Data scientists do not have the experience of DevOps engineers (and vice-versa). Their skills are not focused on building robust and production-ready systems. Much of data science work is experimentation, cobbling together whatever is needed to identify and produce value. Throughout this experimentation, lots of data, packages, tools, and code get written on a data scientist's machine. This creates a bespoke environment that is hard to reproduce, adds friction to handoffs, and diverges from production systems.
We want to help data scientists create repeatable environments with source code management and CI/CD at the heart of them. It should be easy for anyone on the team to explore the latest model experiment and iterate on it.
Because of the challenges with complex toolchains and lack of repeatable environments, handoffs can be a challenge with data science teams.

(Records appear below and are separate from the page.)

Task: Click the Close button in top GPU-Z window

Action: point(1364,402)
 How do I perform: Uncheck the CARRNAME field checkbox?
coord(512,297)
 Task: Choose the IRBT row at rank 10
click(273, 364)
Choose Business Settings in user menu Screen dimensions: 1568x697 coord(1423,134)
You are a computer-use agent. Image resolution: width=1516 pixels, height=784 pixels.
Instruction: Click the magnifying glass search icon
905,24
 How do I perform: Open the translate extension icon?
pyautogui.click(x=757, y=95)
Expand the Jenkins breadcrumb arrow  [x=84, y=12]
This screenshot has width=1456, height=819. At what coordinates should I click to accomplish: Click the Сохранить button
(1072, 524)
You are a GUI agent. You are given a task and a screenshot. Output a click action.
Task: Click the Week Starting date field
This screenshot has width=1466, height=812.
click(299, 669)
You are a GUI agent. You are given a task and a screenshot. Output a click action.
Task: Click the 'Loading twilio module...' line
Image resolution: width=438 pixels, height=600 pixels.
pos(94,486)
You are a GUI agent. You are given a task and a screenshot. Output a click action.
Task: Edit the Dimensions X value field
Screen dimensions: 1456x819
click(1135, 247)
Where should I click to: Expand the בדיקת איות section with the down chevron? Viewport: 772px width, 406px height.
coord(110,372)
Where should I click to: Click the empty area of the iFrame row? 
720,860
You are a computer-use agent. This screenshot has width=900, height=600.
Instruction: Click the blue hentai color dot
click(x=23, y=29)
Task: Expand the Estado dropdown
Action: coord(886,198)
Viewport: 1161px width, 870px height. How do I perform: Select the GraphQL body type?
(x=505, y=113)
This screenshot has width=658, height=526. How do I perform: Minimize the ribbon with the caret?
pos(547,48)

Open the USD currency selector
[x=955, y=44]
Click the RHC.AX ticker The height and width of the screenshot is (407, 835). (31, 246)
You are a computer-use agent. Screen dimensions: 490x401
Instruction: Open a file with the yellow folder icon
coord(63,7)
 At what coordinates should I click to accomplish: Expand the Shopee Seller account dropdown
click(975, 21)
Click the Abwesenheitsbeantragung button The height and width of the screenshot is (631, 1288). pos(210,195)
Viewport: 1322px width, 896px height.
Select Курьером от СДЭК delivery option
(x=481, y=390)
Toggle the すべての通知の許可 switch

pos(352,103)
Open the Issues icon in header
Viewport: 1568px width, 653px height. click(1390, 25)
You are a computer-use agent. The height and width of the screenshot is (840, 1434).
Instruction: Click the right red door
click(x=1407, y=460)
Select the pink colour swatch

These teams may produce amazingly valuable models and insights for an organization but when it comes time to deploy those models to production, it can take months. We want to help different teams across the software development lifecycle (SDLC) to better collaborate and handoff data, code, and models. We want to do that with the toolchain software engineering teams are already using.
All together, these challenges lead data science teams to use specialized tools that don't integrate with each other or the existing software development lifecycle tools organizations already use. It leads teams to work in silos creating handoff friction and finger-pointing as well as guesswork and lack of predictability. Applications end up not leveraging data well and models take months to get into production and security is an afterthought. This creates risk for organizations, slows innovation, increases complexity, and increases the time to value. All of this could be avoided with an integrated DevOps platform that natively supports data science workloads. That's exactly what we are building.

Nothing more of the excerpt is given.